* TASK DESCRIPTION:
Exclude pictures; retype the lines below from the line containing "Task: Select Ja" through the end of the records, both ends kept.

[Records from a dataset]

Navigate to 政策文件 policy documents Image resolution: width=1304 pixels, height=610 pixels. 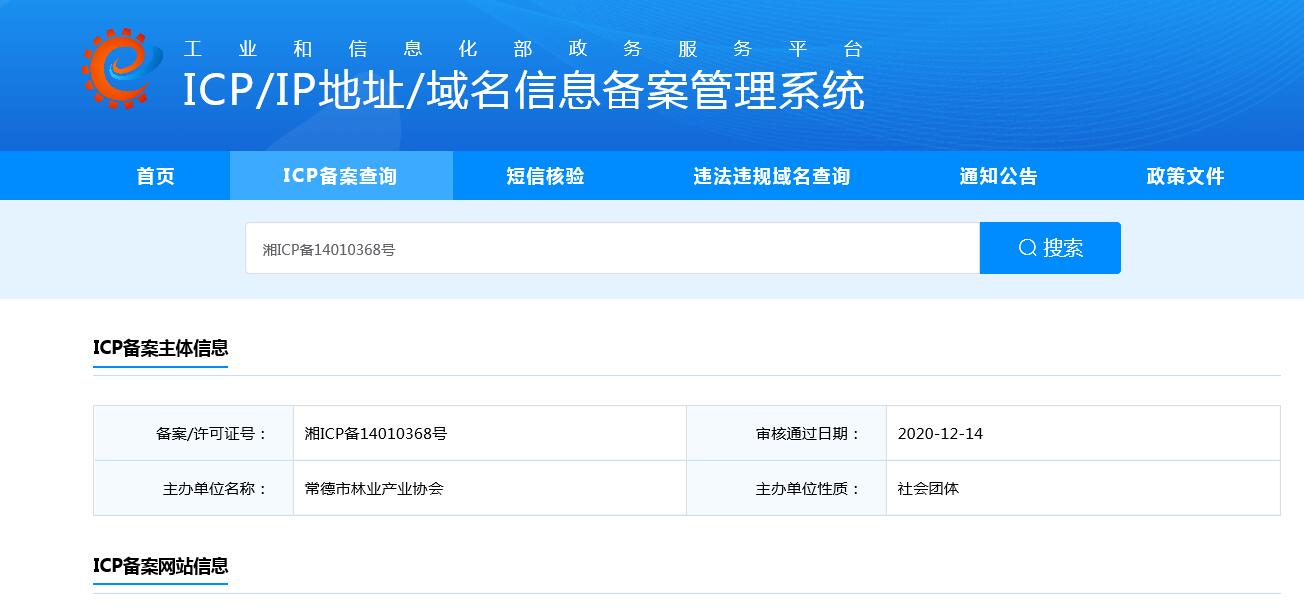click(1185, 176)
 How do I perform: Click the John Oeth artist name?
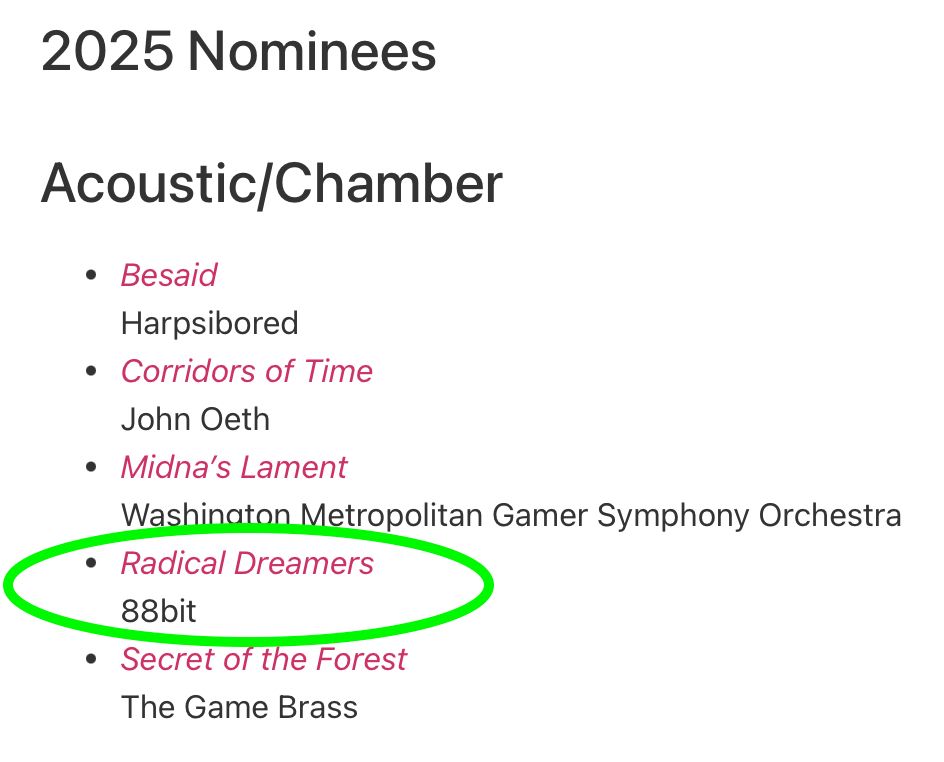(x=195, y=420)
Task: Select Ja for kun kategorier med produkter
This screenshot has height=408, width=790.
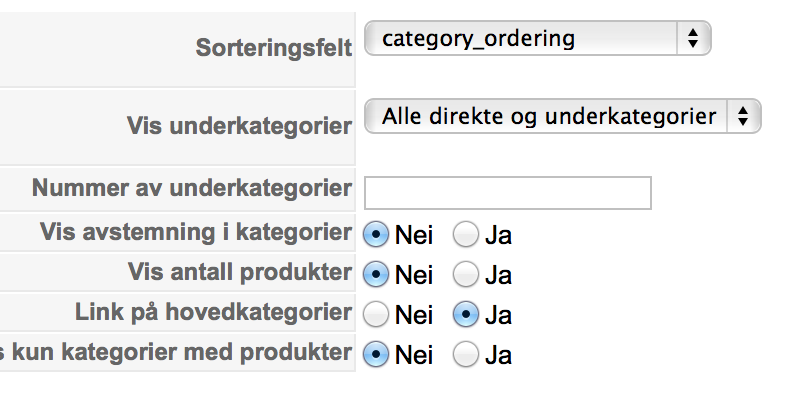Action: (466, 354)
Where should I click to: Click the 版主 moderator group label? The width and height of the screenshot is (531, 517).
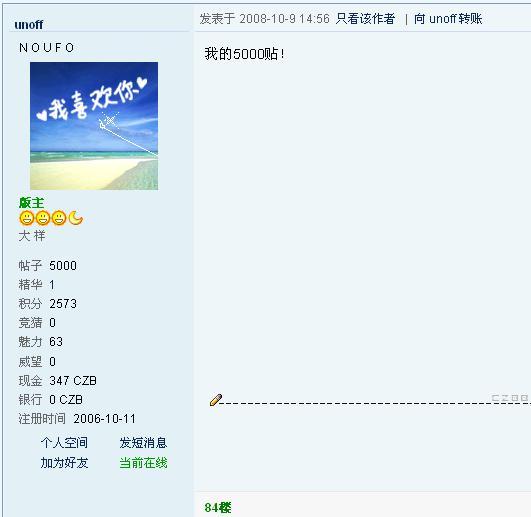31,203
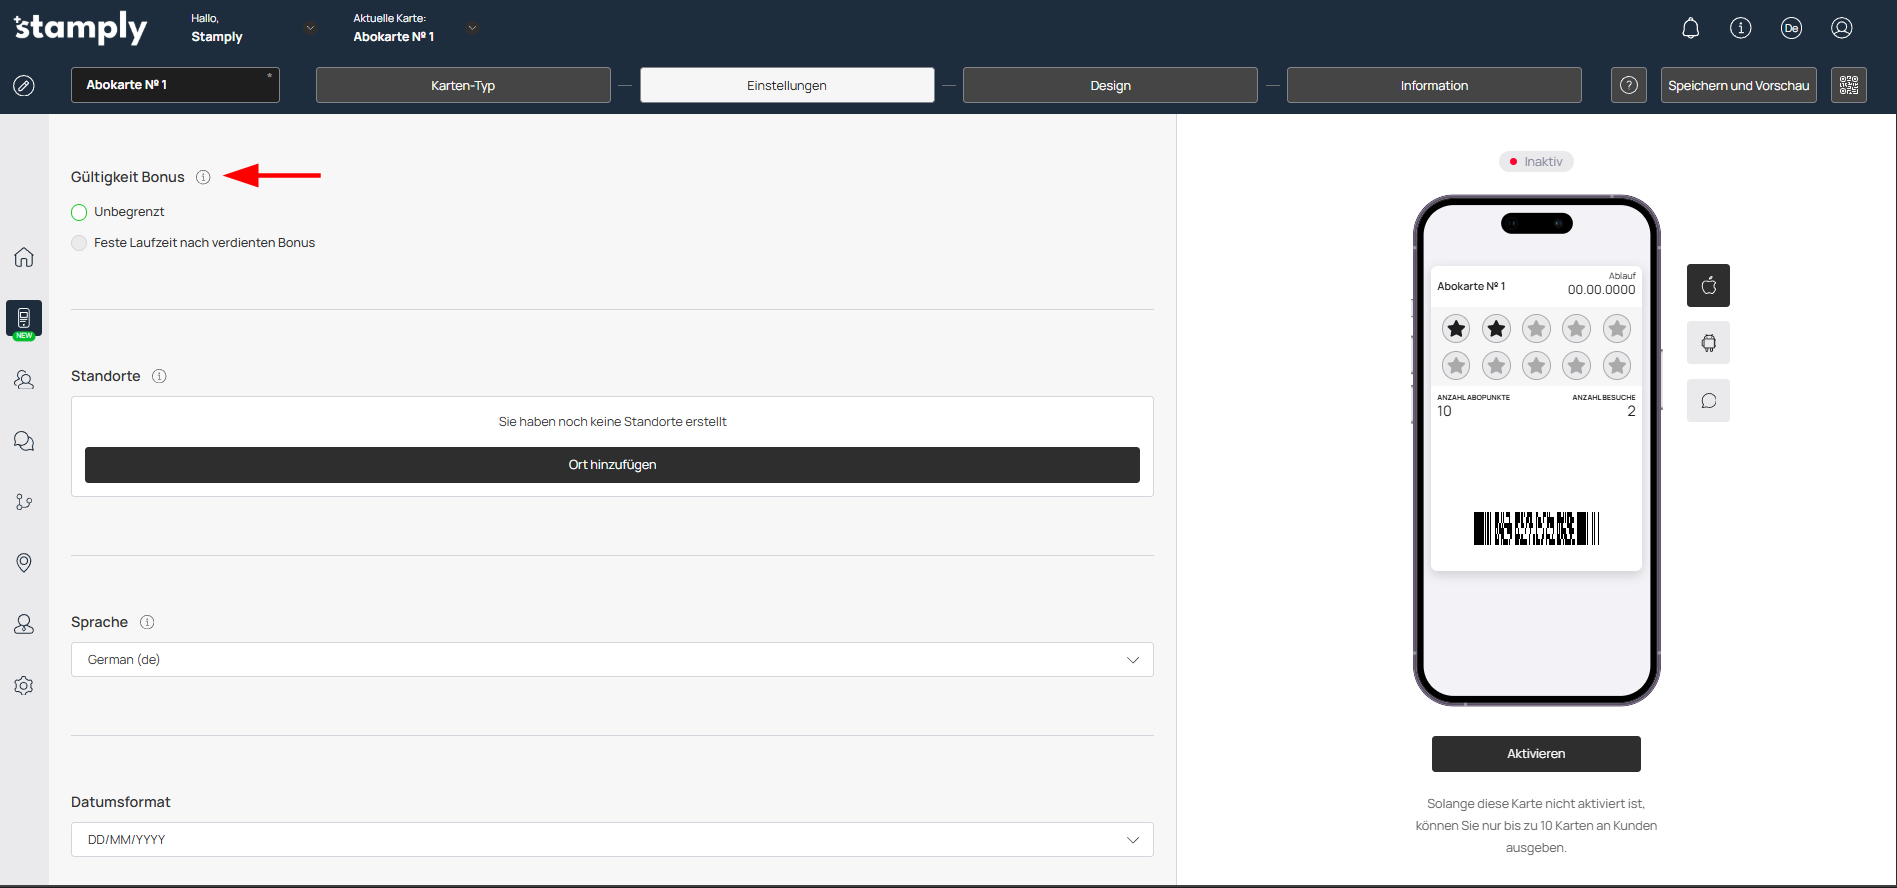Switch to the Android preview icon

click(x=1708, y=343)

* OUTPUT FOR THIS TASK:
Task: Select Ja for kun kategorier med produkter
This screenshot has height=408, width=790.
Action: (466, 354)
Where should I click to: Click the 版主 moderator group label? The width and height of the screenshot is (531, 517).
31,203
Switch to the Android preview icon

click(x=1708, y=343)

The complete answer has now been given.